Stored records
---
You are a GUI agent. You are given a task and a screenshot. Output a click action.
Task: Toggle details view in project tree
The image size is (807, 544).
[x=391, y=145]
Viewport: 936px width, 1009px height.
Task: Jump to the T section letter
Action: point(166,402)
---
**Exercise:**
Write out each entry exactly, and omit nothing.

**Worked solution:**
You are a GUI agent. You are given a task and a screenshot. Output a click action.
Task: Toggle details view in project tree
The image size is (807, 544).
[x=391, y=145]
Viewport: 936px width, 1009px height.
Task: Jump to the T section letter
Action: point(166,402)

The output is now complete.